Büste einer jungen Frau nach links
Pietro da Cortona
1637
Zu den bedeutendsten Werken von Pietro da Cortona, einem der richtungsweisenden Hauptmeister des italienischen Barock, zählen die Fresken der vier Zeitalter im Palazzo Pitti in Florenz. 1637 beauftragte Großherzog #Ferdinand II. den Künstler mit der Dekoration des Raumes (Camera della Stufa), von der in wenig mehr als zwei Monaten die Darstellungen des "Goldenen" und des "Silbernen Zeitalters" vollendet waren. Die beiden anderen Fresken der Stufa stellte er nach einer Unterbrechung von fast vier Jahren 1641 fertig. Auf der Zeichnung hat Cortona die Büste der knienden jungen Frau studiert, die im rechten unteren Eck des "Goldenen Zeitalters" einem Knaben Blumen reicht. Sofort fällt die Sicherheit ins Auge, mit der er das Gewand mit nur flüchtigen Kreidestrichen angedeutet und in Aufsicht Oberkörper und Haupt mit fließenden, zusammenfassenden Strichen plastisch herausmodelliert hat.

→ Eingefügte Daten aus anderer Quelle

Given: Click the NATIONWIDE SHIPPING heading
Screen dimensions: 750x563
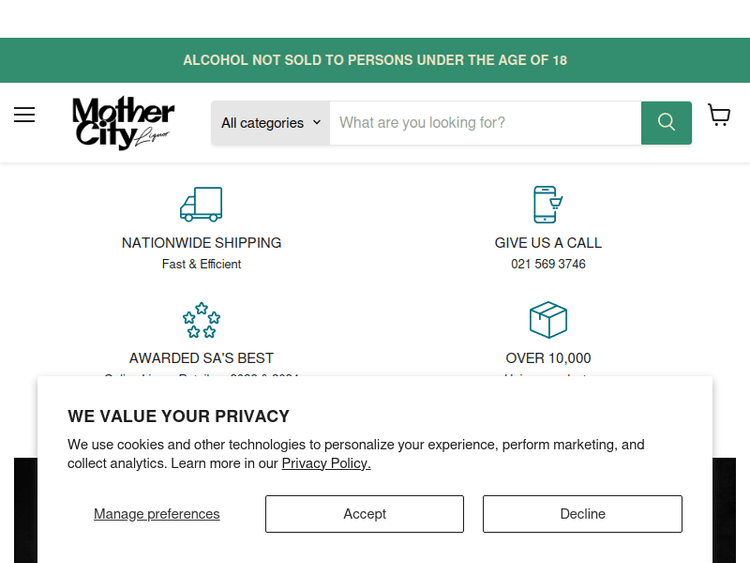Looking at the screenshot, I should (201, 243).
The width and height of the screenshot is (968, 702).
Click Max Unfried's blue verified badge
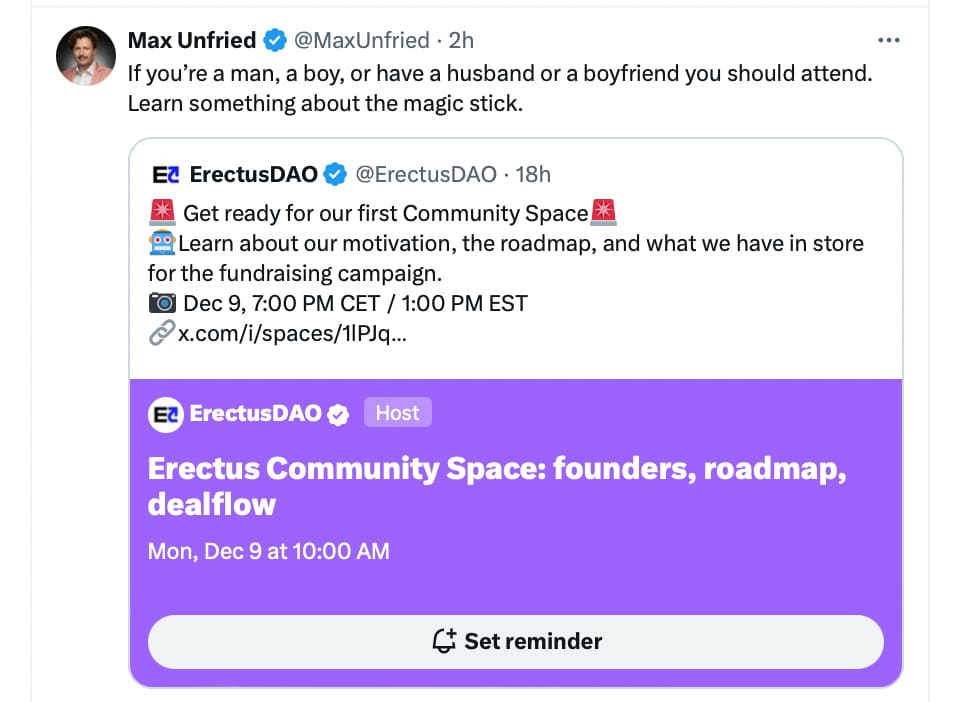[x=275, y=40]
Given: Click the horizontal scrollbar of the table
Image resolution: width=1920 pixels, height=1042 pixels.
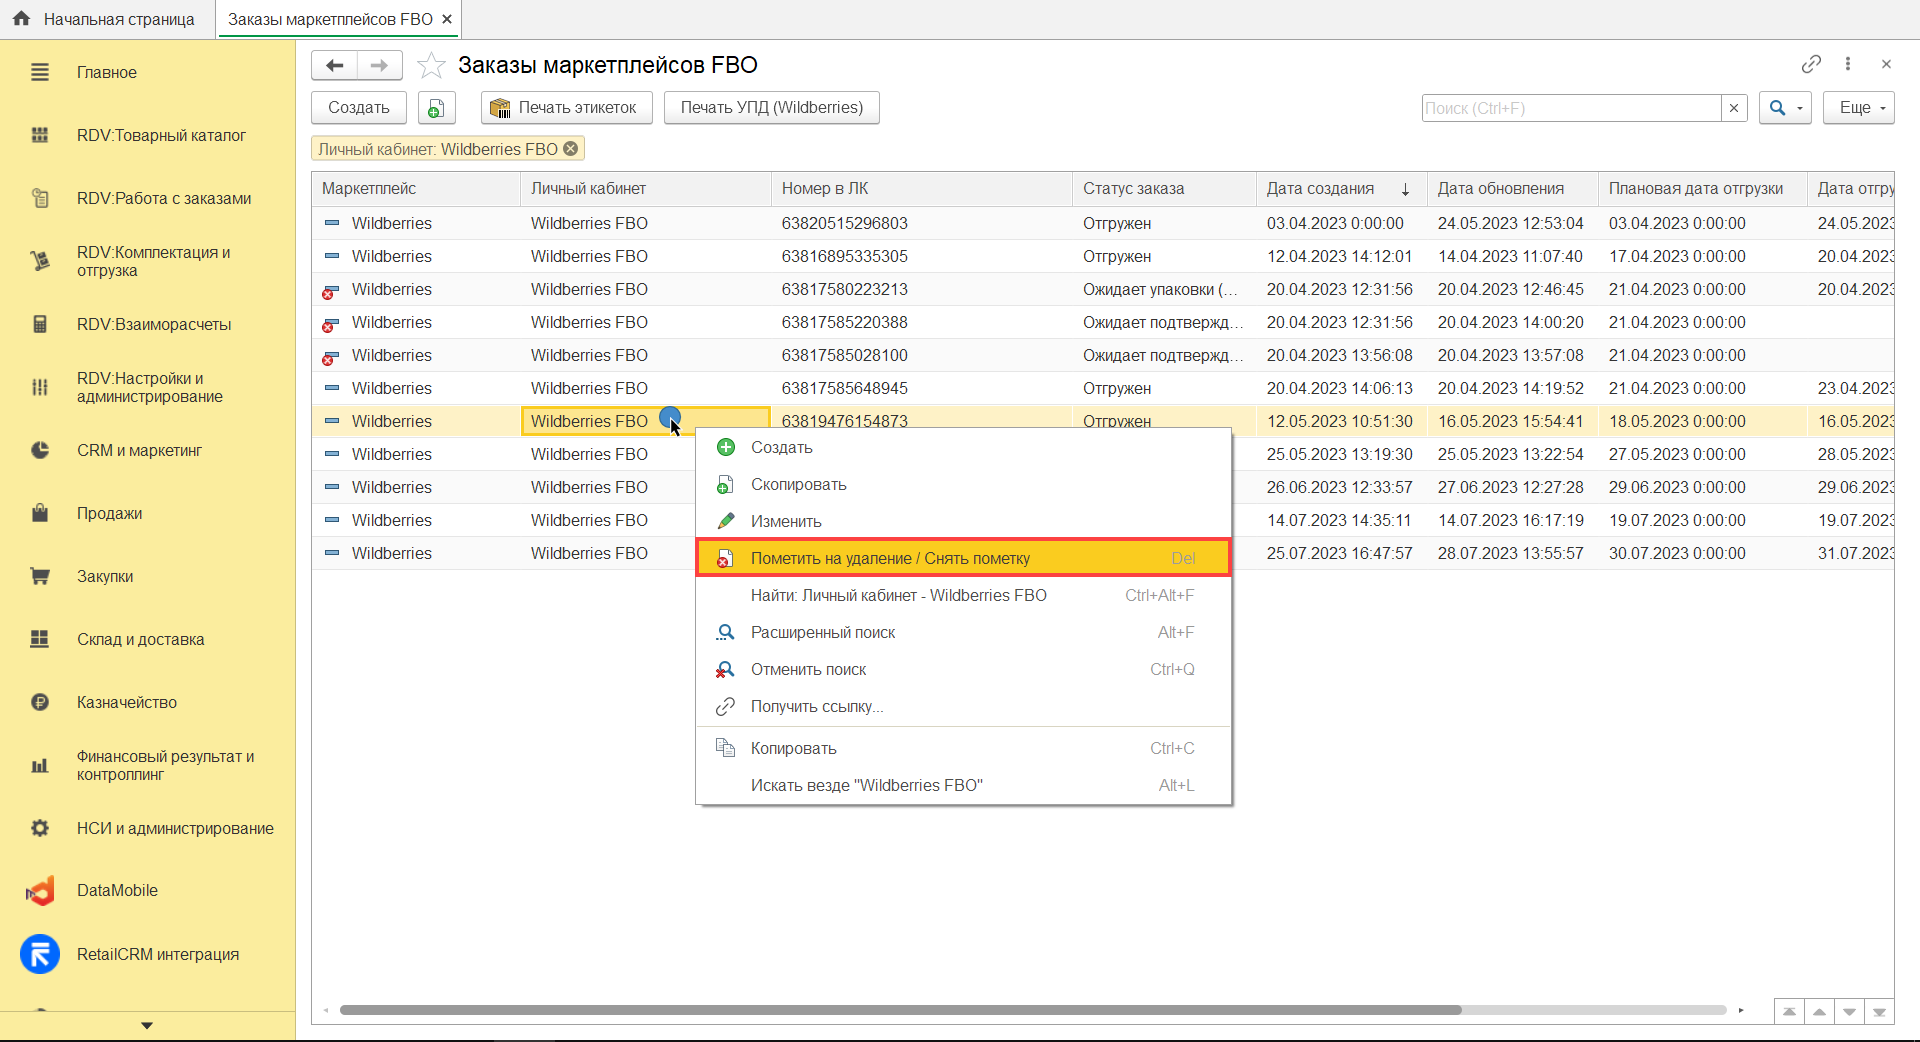Looking at the screenshot, I should (900, 1010).
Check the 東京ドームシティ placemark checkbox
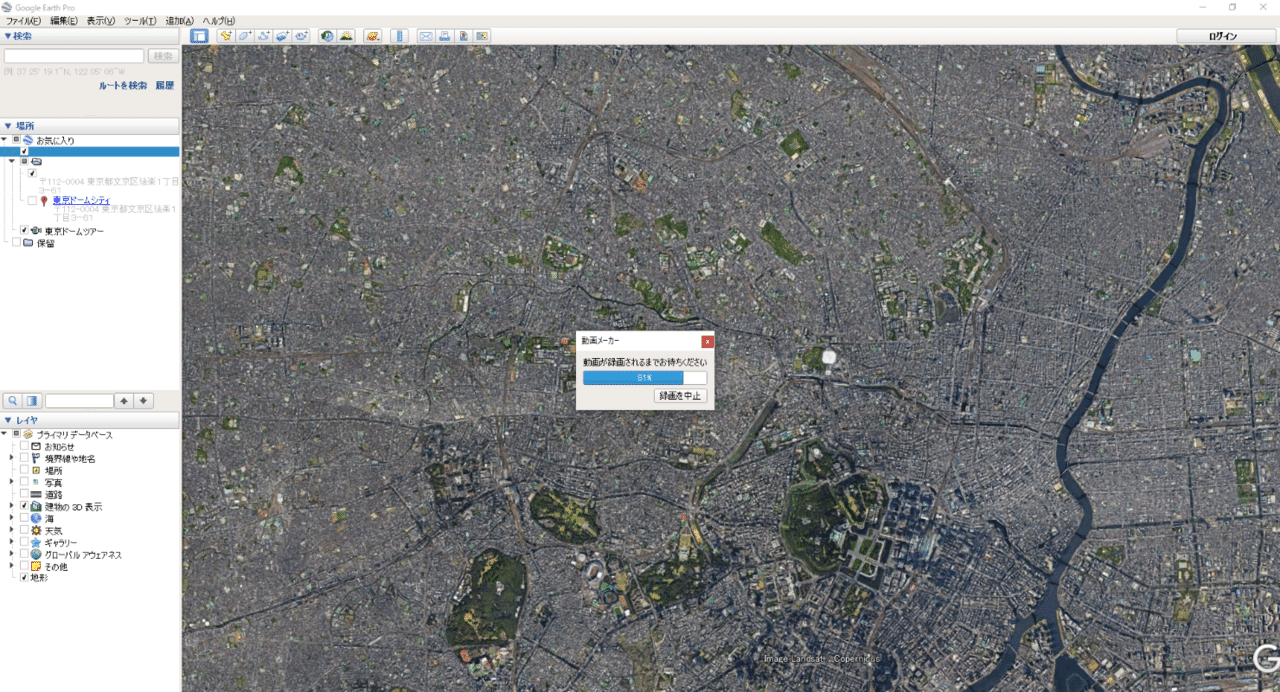This screenshot has width=1280, height=692. pos(31,200)
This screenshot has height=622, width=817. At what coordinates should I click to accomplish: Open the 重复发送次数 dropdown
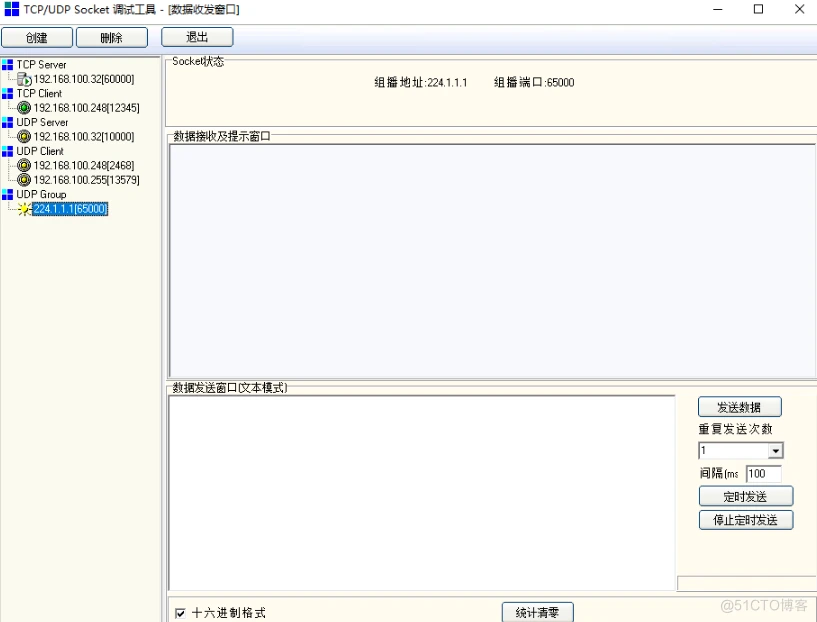point(777,450)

Durch die Rottöne im Gesicht und die mit weißer Kreide aufgesetzten Glanzlichter erhält die Gestalt eine äußerst frische und natürliche Wirkung. Ihre mädchenhafte Gelöstheit und Anmut verbinden sich dabei mit "Zügen von schelmischer Koketterie und halbverdeckter Sinnlichkeit", wie Alfred Stix (1930, S. 182) treffend bemerkt hat. Die genaue Beobachtung ihrer Gesichtszüge und die souveräne Wiedergabe der Gestalt lassen an das Studium nach einem Modell denken. In diesem Zusammenhang ist zu erwähnen, dass der Künstler in dieser Zeit Mädchen aus seiner Nachbarschaft gezeichnet und diese Bildnisse für Fresken in der Camera della Stufa und anderen Malereien verwendet hat (siehe Merz 2005, S. 57, S. 450, Anm. 153). Das Blatt der Albertina könnte somit nach einem dieser Modelle entstanden sein.
vgl. Achim Gnann, in: Klaus Albrecht Schröder (Hg.), Die großen Meister der Albertina (Kat. Best. Albertina, Wien 2008), Petersberg 2008, Nr. 108.